Copy out the lines of the records below, and only those lines, from the one with "How do I perform: Click" through the one with "Given: Click the Khôi phục mặc định link", exactly as they appear.

Stored records:
>>>>
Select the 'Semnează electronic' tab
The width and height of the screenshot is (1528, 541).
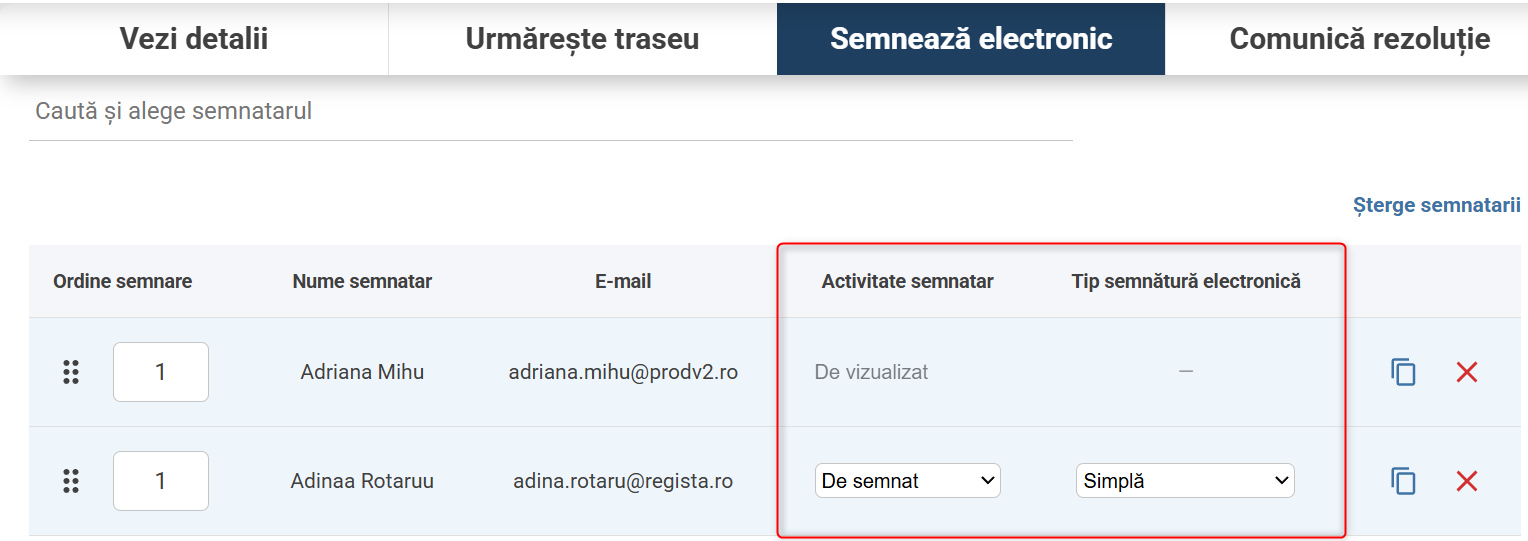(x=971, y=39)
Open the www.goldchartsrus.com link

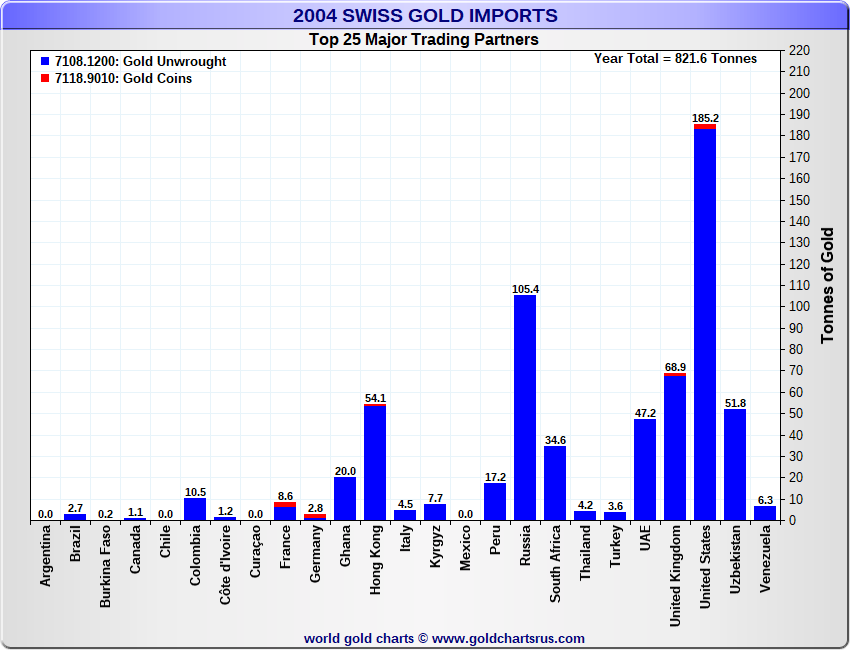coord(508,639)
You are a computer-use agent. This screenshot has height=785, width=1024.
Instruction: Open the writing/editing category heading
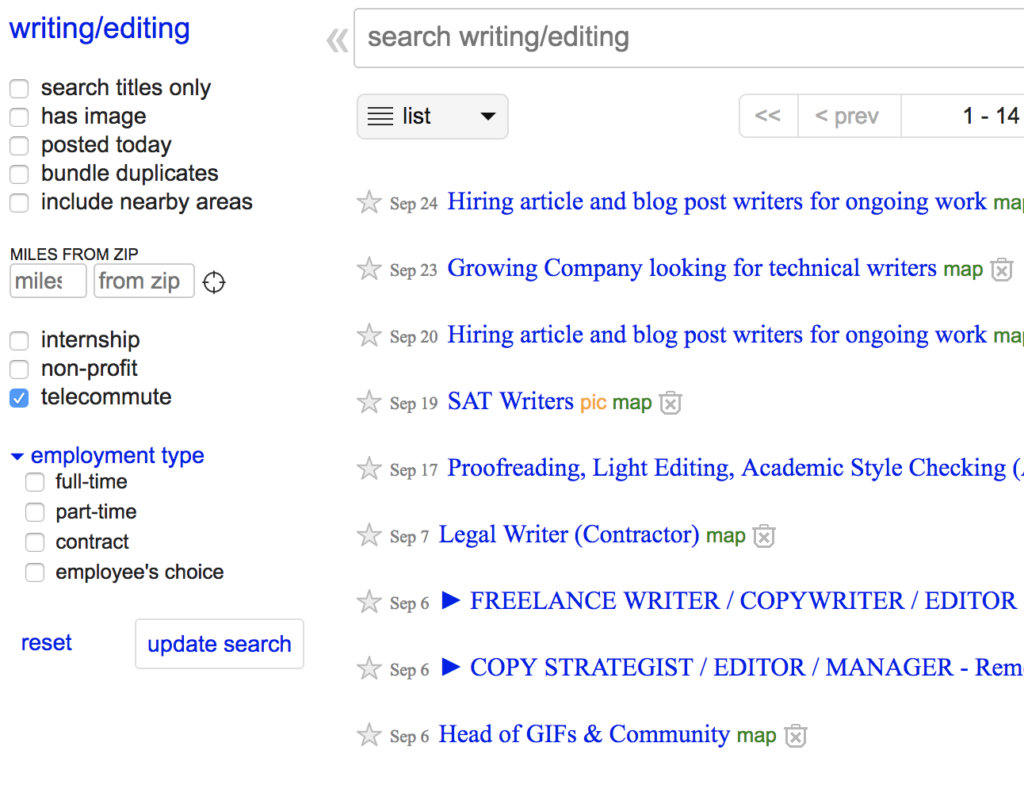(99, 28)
<<<<
>>>>
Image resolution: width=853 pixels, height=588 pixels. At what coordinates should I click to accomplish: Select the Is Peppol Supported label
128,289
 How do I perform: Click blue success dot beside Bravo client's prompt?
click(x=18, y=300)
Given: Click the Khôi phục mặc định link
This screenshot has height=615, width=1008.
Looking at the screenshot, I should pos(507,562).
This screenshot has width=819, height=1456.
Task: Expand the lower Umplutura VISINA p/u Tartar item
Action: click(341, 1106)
<<<<
REPLY TO THE TASK.
 How do I perform: Click blue success dot beside Bravo client's prompt?
click(x=18, y=300)
Given: Click the Khôi phục mặc định link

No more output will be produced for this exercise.